_Task brief_:
Your answer should be the lines from the start of the records through the line with "M.Sc - Mental", copied word for word.

BEGIN Data for review

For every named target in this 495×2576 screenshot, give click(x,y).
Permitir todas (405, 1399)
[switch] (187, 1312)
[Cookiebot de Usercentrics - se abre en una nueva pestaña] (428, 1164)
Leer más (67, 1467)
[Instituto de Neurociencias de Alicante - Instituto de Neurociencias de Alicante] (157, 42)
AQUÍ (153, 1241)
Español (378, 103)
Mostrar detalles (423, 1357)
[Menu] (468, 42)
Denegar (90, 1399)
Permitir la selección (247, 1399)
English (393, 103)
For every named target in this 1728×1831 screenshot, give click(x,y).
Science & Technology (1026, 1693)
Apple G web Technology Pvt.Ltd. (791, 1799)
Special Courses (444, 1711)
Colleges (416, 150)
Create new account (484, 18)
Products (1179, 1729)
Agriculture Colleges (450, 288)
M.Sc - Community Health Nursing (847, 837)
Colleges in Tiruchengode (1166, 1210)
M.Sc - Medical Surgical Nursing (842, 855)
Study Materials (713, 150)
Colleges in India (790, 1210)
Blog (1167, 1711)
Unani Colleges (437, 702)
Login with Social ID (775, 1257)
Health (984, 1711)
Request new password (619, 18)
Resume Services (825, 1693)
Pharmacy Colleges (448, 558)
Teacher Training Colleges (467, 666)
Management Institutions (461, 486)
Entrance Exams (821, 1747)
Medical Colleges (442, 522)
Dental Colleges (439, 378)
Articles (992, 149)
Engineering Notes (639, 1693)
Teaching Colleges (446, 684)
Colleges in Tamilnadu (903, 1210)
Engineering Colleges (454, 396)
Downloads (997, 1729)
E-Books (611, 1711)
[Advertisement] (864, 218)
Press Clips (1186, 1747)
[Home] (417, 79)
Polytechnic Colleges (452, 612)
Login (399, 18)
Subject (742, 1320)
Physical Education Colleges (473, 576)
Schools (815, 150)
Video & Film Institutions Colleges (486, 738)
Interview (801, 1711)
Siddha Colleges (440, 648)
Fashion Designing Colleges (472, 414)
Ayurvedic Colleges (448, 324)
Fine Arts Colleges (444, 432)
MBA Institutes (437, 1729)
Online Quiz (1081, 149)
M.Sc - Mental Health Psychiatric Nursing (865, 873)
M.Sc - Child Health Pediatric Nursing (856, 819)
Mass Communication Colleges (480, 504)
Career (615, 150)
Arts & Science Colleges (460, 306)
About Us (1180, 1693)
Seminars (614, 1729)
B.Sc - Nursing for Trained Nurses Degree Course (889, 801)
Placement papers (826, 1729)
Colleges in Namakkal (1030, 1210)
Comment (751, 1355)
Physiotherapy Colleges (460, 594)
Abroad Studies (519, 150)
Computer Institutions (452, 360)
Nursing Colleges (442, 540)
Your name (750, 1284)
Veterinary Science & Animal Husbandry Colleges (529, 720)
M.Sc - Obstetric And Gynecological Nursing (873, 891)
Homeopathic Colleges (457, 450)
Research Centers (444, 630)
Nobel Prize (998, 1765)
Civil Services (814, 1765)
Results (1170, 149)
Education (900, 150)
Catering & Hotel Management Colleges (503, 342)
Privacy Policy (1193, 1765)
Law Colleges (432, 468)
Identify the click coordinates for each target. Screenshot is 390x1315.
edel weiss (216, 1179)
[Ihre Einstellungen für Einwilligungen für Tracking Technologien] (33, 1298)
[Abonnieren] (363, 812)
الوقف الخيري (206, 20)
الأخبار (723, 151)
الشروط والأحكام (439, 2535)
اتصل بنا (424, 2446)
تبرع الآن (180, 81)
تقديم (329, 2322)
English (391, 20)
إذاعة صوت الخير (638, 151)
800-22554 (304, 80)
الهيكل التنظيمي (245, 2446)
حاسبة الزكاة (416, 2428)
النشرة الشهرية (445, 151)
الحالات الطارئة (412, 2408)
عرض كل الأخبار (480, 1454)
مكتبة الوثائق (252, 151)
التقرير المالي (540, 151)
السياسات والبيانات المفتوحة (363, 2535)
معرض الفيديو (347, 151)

END Data for review

_Written solution_:
For every named target in this 495×2576 screenshot, give click(x,y).
Permitir todas (405, 1399)
[switch] (187, 1312)
[Cookiebot de Usercentrics - se abre en una nueva pestaña] (428, 1164)
Leer más (67, 1467)
[Instituto de Neurociencias de Alicante - Instituto de Neurociencias de Alicante] (157, 42)
AQUÍ (153, 1241)
Español (378, 103)
Mostrar detalles (423, 1357)
[Menu] (468, 42)
Denegar (90, 1399)
Permitir la selección (247, 1399)
English (393, 103)
For every named target in this 1728×1831 screenshot, give click(x,y).
Science & Technology (1026, 1693)
Apple G web Technology Pvt.Ltd. (791, 1799)
Special Courses (444, 1711)
Colleges (416, 150)
Create new account (484, 18)
Products (1179, 1729)
Agriculture Colleges (450, 288)
M.Sc - Community Health Nursing (847, 837)
Colleges in Tiruchengode (1166, 1210)
M.Sc - Medical Surgical Nursing (842, 855)
Study Materials (713, 150)
Colleges in India (790, 1210)
Blog (1167, 1711)
Unani Colleges (437, 702)
Login with Social ID (775, 1257)
Health (984, 1711)
Request new password (619, 18)
Resume Services (825, 1693)
Pharmacy Colleges (448, 558)
Teacher Training Colleges (467, 666)
Management Institutions (461, 486)
Entrance Exams (821, 1747)
Medical Colleges (442, 522)
Dental Colleges (439, 378)
Articles (992, 149)
Engineering Notes (639, 1693)
Teaching Colleges (446, 684)
Colleges in Tamilnadu (903, 1210)
Engineering Colleges (454, 396)
Downloads (997, 1729)
E-Books (611, 1711)
[Advertisement] (864, 218)
Press Clips (1186, 1747)
[Home] (417, 79)
Polytechnic Colleges (452, 612)
Login (399, 18)
Subject (742, 1320)
Physical Education Colleges (473, 576)
Schools (815, 150)
Video & Film Institutions Colleges (486, 738)
Interview (801, 1711)
Siddha Colleges (440, 648)
Fashion Designing Colleges (472, 414)
Ayurvedic Colleges (448, 324)
Fine Arts Colleges (444, 432)
MBA Institutes (437, 1729)
Online Quiz (1081, 149)
M.Sc - Mental Health Psychiatric Nursing (865, 873)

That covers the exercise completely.